OP you sound lovely and nice but a bit of a Muppet ( meant in the nicest way)
Please make it clear via text
Agree with the "confirming arrangements, £65 a head bit we have paid your deposit as an extra Christmas gift"
People will take advantage of your nice nature and the fact you want to avoid a scene #bitter voice of experience

MarshaBrady · 22/12/2014 19:42

Well done op

thenightsky · 22/12/2014 19:43

Please come back OP and say you've sorted this!

I do know where you are coming from though... I've ended up in similar situations with family and meals out. DH always jumps up and pays at the end and now they come to expect it. Shock

whatever5 · 22/12/2014 19:45

Why leave it until the actual meal. It would cause less trouble if you warn people in advance that they will be paying £65 surely?

Oldraver · 22/12/2014 19:45

I really do think you should let everyone know it will be £65 per head.

While I would assume I would pay for myself/mine, I would like to know the cost so I can decide if I want to pay it.

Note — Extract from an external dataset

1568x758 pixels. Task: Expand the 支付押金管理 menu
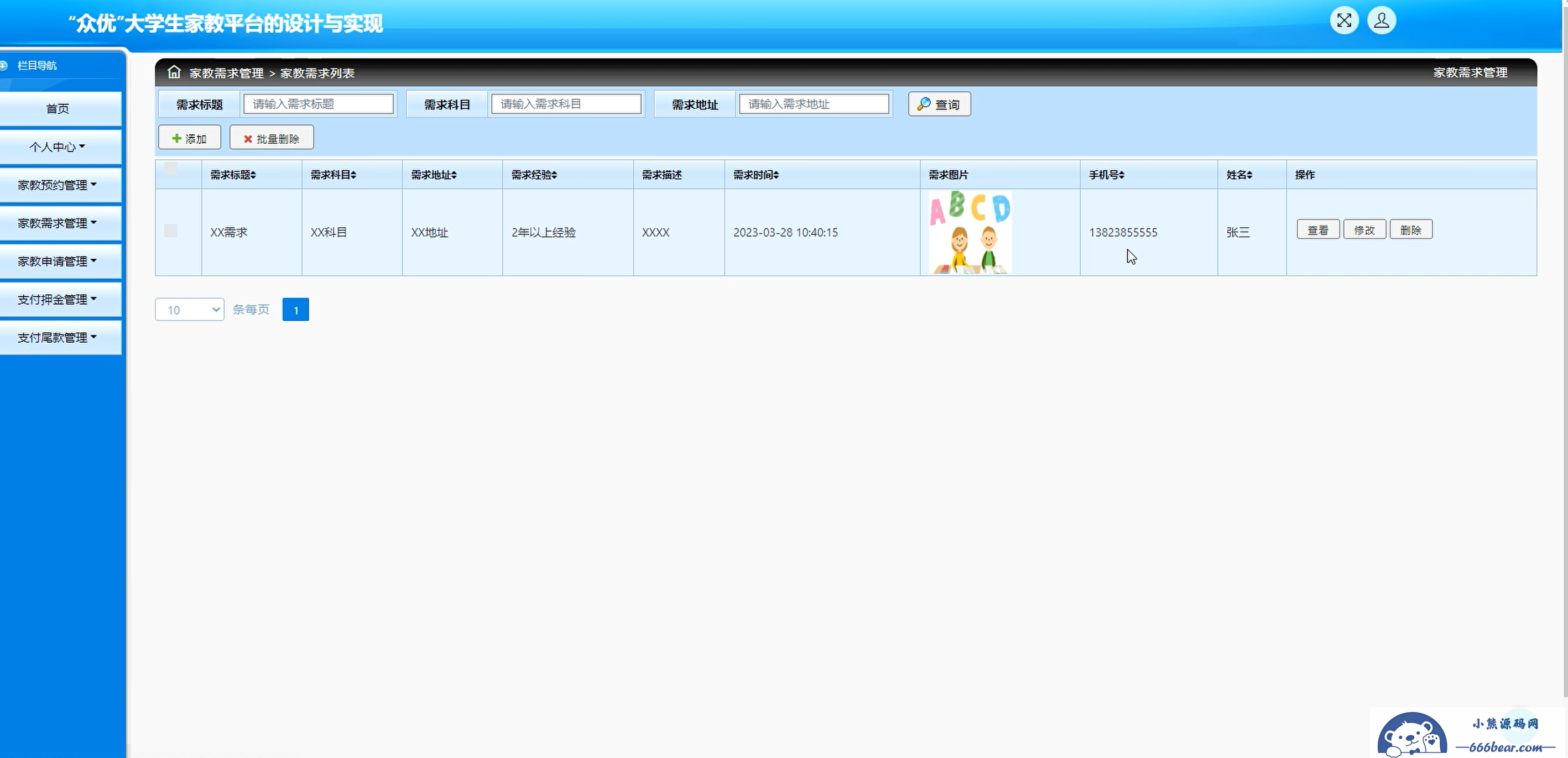coord(58,299)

I think they need to know the cost beforehand

SaucyMare · 22/12/2014 19:46

If they are expecting to be paid for it is quite likely they wont have any way of paying a suprise bill, DO NOT LEAVE IT until after the meal.

Landing people with an unexpected £55 bill is very wrong.

GaryBaldy · 22/12/2014 19:48

What Saucy said

FishWithABicycle · 22/12/2014 19:50

Not mentioning it and hoping they volunteer to pay is a poor strategy. If you don't communicate then be in the full expectation of paying the £429 bill all yourselves.

Etiquette-wise, if you "issue invitations" I'd expect you to pay. If you are wanting it to be a Dutch treat I'd expect you to be very specific at the time of making arrangements. As there have been previous occasions when you've footed the bill it seems quite likely they will assume this is happening this time.

Assuming the £65 doesn't include drinks, I'd send the following as an email.

Hi all - re: Boxing Day just a reminder that although we're subbing the meal that doesn't include drinks or tip so please bring cash or cards for that. Contributions towards the food from those of you who are earning would of course be welcome, but only what you can afford. (we'll let off #xxx and #yyy of course Smile)

Light hearted in tone, shouldn't cause any offence and gives the skinflints room to not contribute and not be offended if that's their choice.

Fanfeckintastic · 22/12/2014 19:51

You'd be MAD to leave it till the meal OP!